Arrimo el teléfono contra mi oreja. Los pitidos suenan de una manera diferente. No cómo en un móvil corriente. De repente los pitidos se cortan y, tras una pausa que parece interminable, oigo la voz de mi madre.
–Hola –digo.
–¿Katya? –enseguida siento que está preocupada–. ¿Qué ha pasado? ¿Por qué tu teléfono móvil está apagado?
–Estamos atrapados en un área donde no hay cobertura.
–¿De dónde me llamas ahora? Me aparece el “número oculto”.
–Este es el teléfono de trabajo de mi jefe.
–Katya, ¿está todo bien?
–Sí, mamá, no te preocupes.
–Dijiste “estamos atrapados” –por el tono de voz de mi madre puedo imaginar cómo frunce el ceño–. ¿Qué quieres decir con ese “atrapados”? ¿Cuándo vas a llegar al hotel?
Le explico todo lo que nos ha pasado, trato de calmarla, la aseguro que ya vienen a rescatarnos y que el problema prácticamente ya está solucionado.
Nos despedimos. Prometo llamarle más tarde, por la noche.
Le devuelvo el teléfono a Salvaje. Y él de nuevo aprovecha el momento. Nuestros dedos se tocan, su mano roza la mía por más tiempo de lo que se necesita.
Me aparto de él. Me escabullo dentro de la chaqueta. Rompo el contacto indeseado, pero tal parece que no del todo.
Salvaje sonríe. El silencio entre nosotros se vuelve tenso. En sus ojos brillan unas chispas que no me gustan para nada.
–¿Para qué tienes un teléfono satelital? –pregunto para cambiar de tema.
–Porque está disponible en cualquier parte del mundo.
–¿Sólo por eso?
–Y también porque es prácticamente imposible pincharlo.

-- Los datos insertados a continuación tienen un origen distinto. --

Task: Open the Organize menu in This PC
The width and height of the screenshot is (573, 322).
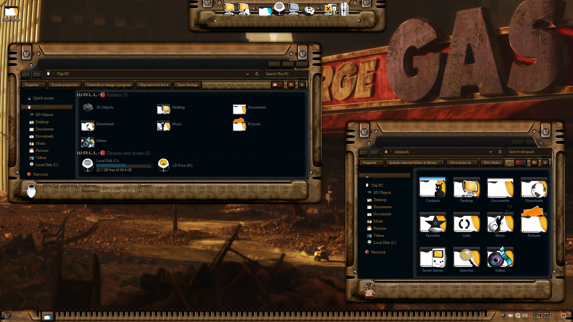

Asiento con la cabeza y entrelazo mis dedos. No se me ocurre nada más. Me desespero pensando en cuándo vendría Karimov a rescatarnos...

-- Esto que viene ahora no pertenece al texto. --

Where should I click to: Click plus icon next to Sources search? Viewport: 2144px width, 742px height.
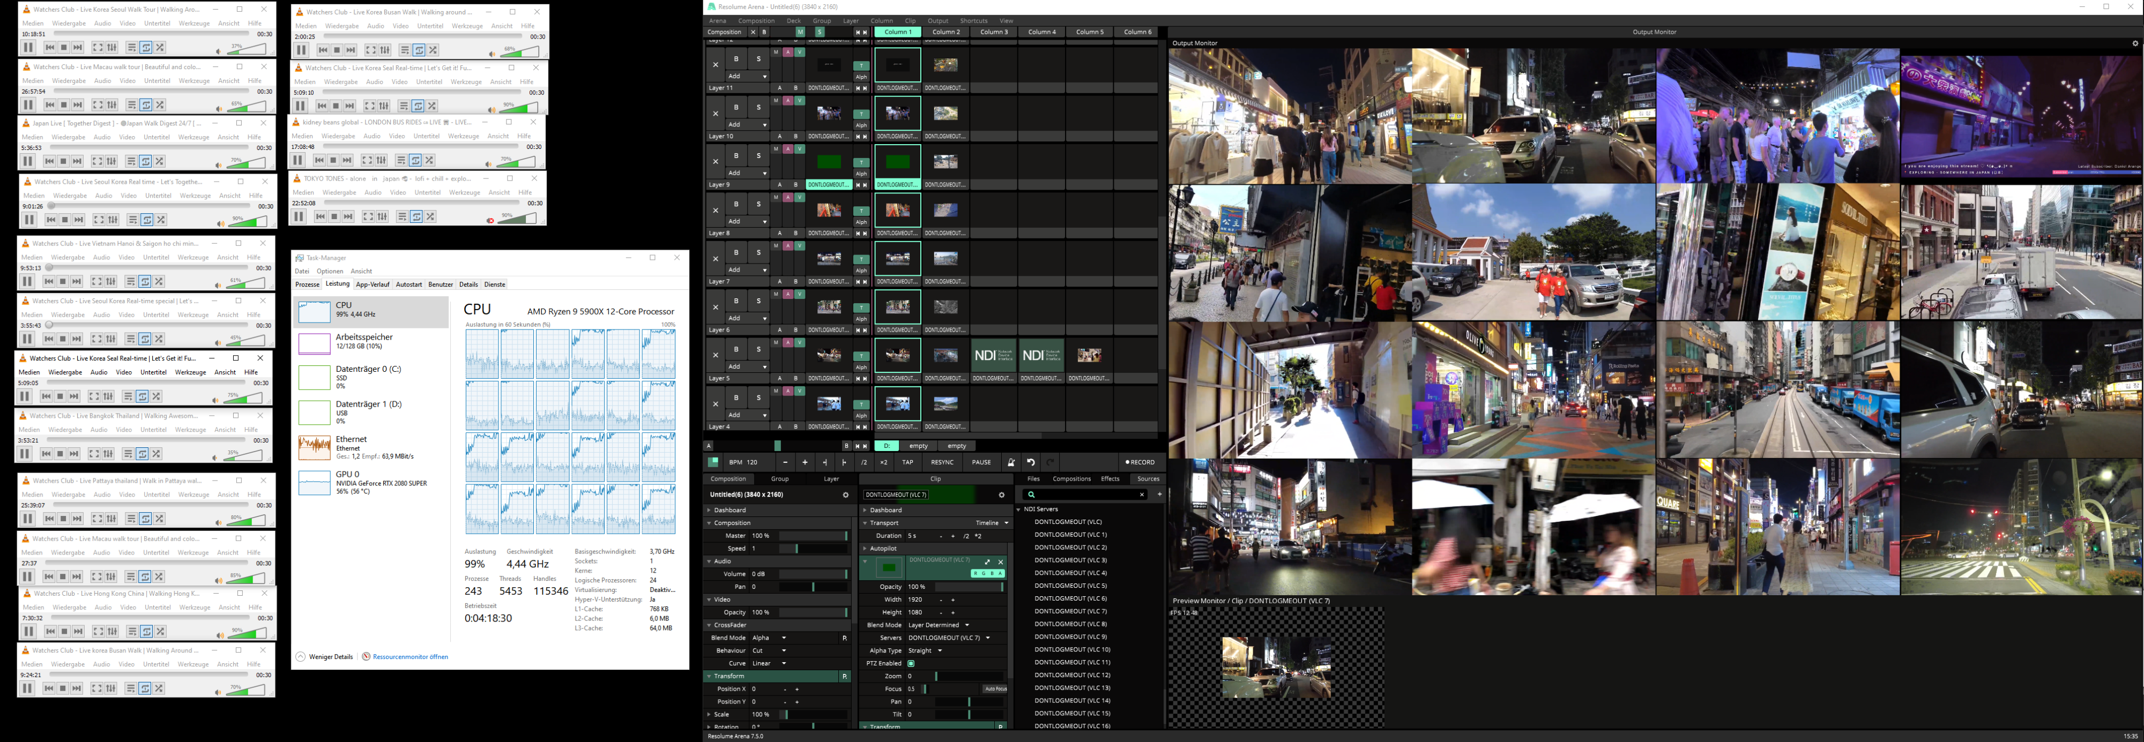[x=1159, y=494]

–¡Respira! –de repente exclama Salvaje.
–¿Qué? –doy un sobresalto de susto.
–Si hubieras visto tu cara...
Levanto mis cejas en una pregunta muda.
–Y también la expresión de tus ojos, joder –hace una mueca.
–Otra vez con lo mismo…
–Dime, Katya –él de repente se inclina hacia adelante y se cierne sobre mí, mientras que yo tengo que dar un paso atrás y arrimarme contra la puerta del coche–. ¿Crees que quiero abusar de ti?
Su pregunta inesperada hace que me estremezca.

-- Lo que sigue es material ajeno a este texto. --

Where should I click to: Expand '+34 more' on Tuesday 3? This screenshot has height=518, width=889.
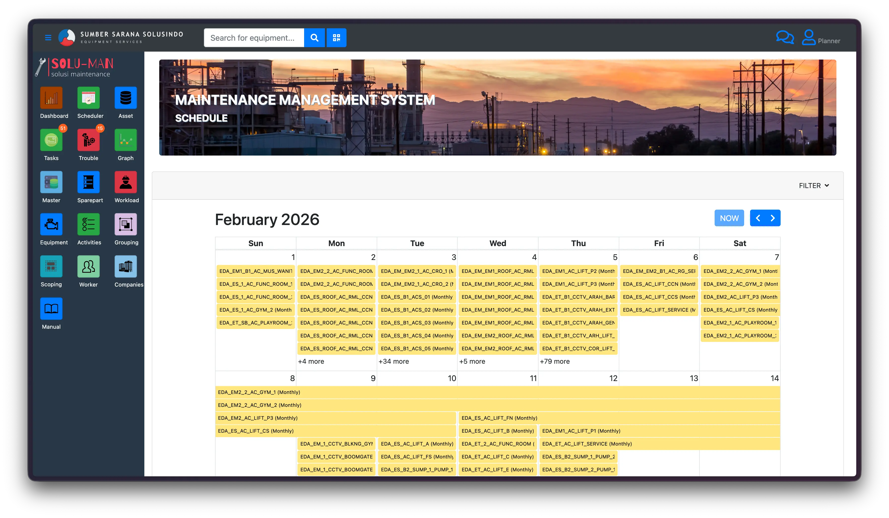[394, 361]
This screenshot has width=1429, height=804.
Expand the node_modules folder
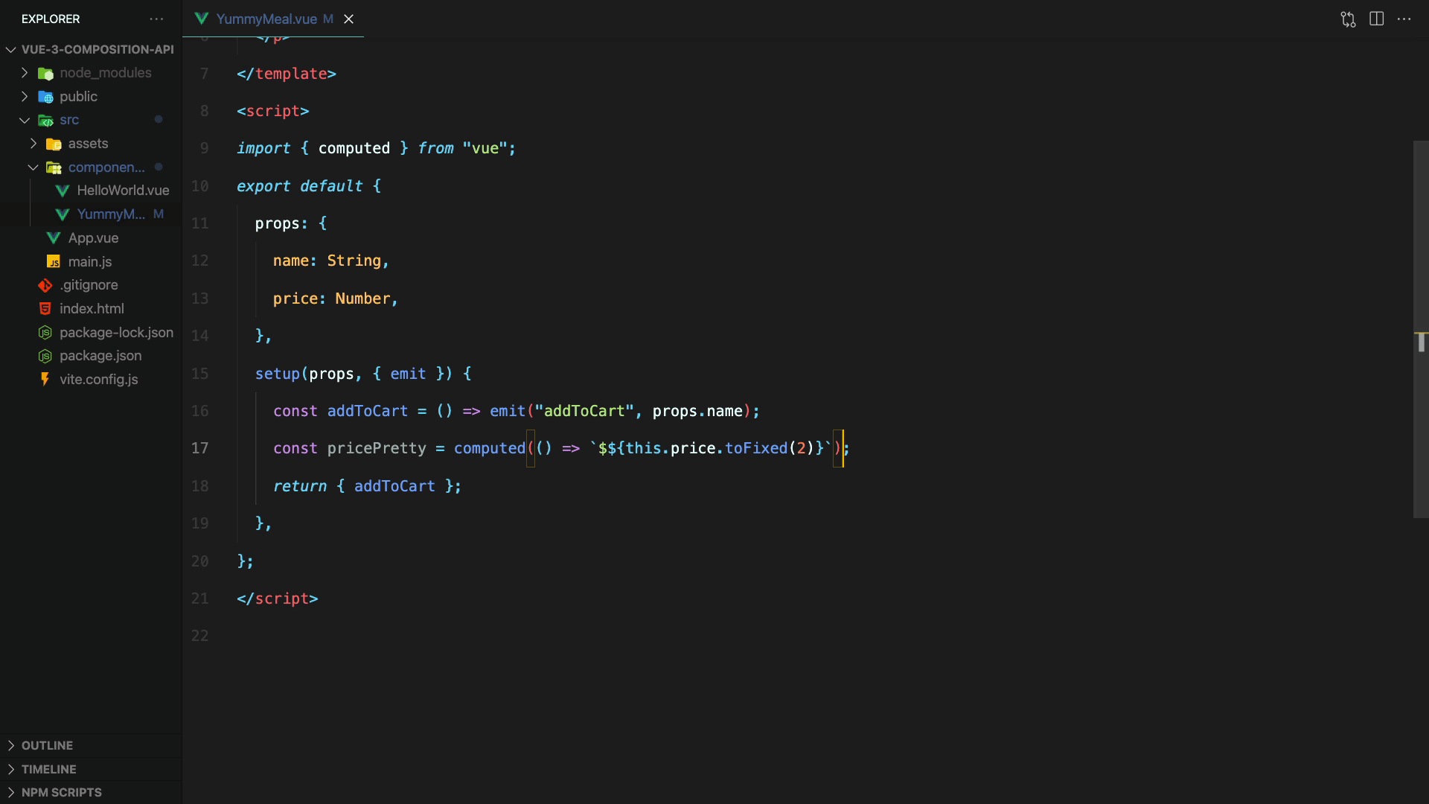click(x=25, y=73)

Lo miro. Simplemente no puedo apartar la mirada. Probablemente sea una estúpida, pero creo que no me hará nada malo mientras lo miro directamente a los ojos.
Levanta su mano sobre mi cabeza. Como si quisiera agarrarme por el cuello. Pero luego su mano se aprieta en un puño, y él baja la mano sin llegar a tocarme.
–Mis deseos no importan –dice Salvaje en voz ronca y sonríe–: No tengas miedo, nada va a pasar. Cuando me miras así, es como si me tuvieras encadenado. No me voy a ir a ningún lado.
Sus labios casi rozan los míos. De nuevo. Y no puedo esquivarlo. Incluso si él no me toca físicamente, igual me lo pone difícil. Su postura dominante me pone nerviosa.
Pongo mis manos sobre su pecho. Quiero empujarlo, apartarlo de mí, pero al ver la reacción de Salvaje me doy cuenta de que he cometido un error.
Fui la primera en tocarlo. Esto significa que él también puede hacerlo.
–Te ha gustado el beso –dice sonriendo.
–No –murmuro asustada, quito mis manos, tratando de hacerme a un lado, pero no hay espacio.
–Sí, te ha gustado –dice entrecerrando los ojos, intercepta mis muñecas y hace que mis manos de nuevo reposen sobre su pecho–. Y todo lo demás también te va a gustar.
–No lo hagas –sacudo la cabeza nerviosamente–. Suéltame.